** Work instruction **
Which lines in the data below contain the word "button"? Copy each of them.

** Given information **
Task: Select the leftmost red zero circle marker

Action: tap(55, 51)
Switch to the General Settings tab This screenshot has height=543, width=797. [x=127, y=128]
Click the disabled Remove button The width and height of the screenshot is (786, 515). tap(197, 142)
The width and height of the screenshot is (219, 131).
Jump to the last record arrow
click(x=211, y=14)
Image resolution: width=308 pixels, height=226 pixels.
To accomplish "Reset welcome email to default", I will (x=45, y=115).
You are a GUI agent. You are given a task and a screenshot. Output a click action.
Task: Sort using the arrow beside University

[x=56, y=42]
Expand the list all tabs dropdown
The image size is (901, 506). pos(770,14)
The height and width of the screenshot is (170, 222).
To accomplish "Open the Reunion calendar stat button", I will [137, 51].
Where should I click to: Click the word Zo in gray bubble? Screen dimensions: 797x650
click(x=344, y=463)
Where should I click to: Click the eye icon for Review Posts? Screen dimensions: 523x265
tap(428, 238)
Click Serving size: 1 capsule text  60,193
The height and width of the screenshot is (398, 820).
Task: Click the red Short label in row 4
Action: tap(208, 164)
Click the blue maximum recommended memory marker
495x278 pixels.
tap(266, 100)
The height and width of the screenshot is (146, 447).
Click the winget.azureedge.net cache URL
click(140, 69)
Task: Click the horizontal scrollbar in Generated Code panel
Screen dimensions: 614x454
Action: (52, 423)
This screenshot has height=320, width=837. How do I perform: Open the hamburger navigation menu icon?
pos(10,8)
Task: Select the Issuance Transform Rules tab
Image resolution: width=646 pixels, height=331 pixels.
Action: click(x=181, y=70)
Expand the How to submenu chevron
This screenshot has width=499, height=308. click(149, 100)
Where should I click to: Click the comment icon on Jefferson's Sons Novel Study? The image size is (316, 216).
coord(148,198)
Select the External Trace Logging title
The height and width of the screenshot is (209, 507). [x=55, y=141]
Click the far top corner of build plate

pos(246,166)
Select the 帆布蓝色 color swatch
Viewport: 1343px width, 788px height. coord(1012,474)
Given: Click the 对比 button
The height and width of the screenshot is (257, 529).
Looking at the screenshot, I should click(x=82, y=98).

** Answer box **
Click the disabled Remove button The width and height of the screenshot is (786, 515). tap(197, 142)
To accomplish "Open the Reunion calendar stat button", I will [137, 51].
Given: Click the 对比 button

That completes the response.